▶ [PROBLEM DETAILS]: From the entries that follow, copy each line containing the word "entry".

▶ [SUPPLIED ENTRIES]:
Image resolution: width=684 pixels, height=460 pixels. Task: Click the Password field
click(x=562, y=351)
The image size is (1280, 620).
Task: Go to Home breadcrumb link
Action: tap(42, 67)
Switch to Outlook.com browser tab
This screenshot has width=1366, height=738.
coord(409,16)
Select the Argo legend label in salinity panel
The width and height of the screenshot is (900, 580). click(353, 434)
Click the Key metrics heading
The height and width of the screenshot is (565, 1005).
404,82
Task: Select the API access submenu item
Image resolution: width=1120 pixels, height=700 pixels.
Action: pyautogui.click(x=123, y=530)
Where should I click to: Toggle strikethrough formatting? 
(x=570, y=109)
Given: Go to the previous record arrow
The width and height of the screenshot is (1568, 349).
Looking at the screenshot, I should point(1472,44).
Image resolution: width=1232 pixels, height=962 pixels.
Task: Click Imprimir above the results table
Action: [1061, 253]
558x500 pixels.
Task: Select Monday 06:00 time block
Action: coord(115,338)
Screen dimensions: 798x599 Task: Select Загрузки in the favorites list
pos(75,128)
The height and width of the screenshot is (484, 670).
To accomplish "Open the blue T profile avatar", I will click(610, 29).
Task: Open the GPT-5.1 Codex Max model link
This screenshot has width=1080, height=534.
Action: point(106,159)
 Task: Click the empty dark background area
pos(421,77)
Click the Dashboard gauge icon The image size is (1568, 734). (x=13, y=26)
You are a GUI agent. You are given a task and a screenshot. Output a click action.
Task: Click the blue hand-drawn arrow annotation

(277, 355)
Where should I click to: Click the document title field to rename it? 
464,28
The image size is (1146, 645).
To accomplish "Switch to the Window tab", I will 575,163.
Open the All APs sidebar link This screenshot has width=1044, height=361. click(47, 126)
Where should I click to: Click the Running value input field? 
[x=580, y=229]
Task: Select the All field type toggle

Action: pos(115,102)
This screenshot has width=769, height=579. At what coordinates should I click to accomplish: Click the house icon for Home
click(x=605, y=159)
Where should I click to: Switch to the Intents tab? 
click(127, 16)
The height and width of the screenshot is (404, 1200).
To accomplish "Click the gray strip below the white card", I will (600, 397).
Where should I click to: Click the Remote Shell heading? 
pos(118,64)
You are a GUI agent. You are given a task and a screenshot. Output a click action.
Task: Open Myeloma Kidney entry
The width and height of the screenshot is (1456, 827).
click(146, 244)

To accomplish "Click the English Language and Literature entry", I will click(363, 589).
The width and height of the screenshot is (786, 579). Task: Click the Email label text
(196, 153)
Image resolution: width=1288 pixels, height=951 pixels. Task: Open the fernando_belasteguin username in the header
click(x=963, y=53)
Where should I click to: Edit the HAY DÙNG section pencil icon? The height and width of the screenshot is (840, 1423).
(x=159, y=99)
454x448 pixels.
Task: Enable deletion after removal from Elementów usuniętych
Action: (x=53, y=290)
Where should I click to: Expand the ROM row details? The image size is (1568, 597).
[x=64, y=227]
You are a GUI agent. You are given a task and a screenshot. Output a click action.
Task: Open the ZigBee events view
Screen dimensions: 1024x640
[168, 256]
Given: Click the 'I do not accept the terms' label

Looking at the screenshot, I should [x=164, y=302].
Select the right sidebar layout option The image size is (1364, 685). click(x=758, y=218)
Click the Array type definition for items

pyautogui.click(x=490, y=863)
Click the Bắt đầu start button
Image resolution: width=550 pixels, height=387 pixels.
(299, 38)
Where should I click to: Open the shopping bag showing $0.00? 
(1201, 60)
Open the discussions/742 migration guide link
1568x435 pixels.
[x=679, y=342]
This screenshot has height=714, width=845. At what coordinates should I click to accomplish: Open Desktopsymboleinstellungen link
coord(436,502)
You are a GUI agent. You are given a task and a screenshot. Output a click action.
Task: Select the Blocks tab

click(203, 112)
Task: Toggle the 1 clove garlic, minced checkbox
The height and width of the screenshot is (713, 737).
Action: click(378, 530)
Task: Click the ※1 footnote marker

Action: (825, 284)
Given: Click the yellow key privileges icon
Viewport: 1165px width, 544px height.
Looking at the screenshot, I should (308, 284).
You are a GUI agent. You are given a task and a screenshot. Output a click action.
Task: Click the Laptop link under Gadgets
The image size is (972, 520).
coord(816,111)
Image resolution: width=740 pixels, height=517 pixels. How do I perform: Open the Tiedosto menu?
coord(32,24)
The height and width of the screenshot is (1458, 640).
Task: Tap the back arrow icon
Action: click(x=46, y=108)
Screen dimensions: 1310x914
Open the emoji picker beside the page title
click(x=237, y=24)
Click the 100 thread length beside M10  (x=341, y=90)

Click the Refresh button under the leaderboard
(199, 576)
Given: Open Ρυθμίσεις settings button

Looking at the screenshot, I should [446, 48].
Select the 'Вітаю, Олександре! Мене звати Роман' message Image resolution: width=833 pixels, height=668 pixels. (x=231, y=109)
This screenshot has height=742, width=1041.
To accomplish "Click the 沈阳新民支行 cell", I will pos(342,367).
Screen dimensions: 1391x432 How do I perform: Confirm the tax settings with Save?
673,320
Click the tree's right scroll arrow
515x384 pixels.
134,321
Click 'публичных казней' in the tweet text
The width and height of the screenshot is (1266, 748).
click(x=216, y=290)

▶ [YOUR SOLUTION]:
Task: Open Myeloma Kidney entry
To accomplish "Click the English Language and Literature entry", I will click(363, 589).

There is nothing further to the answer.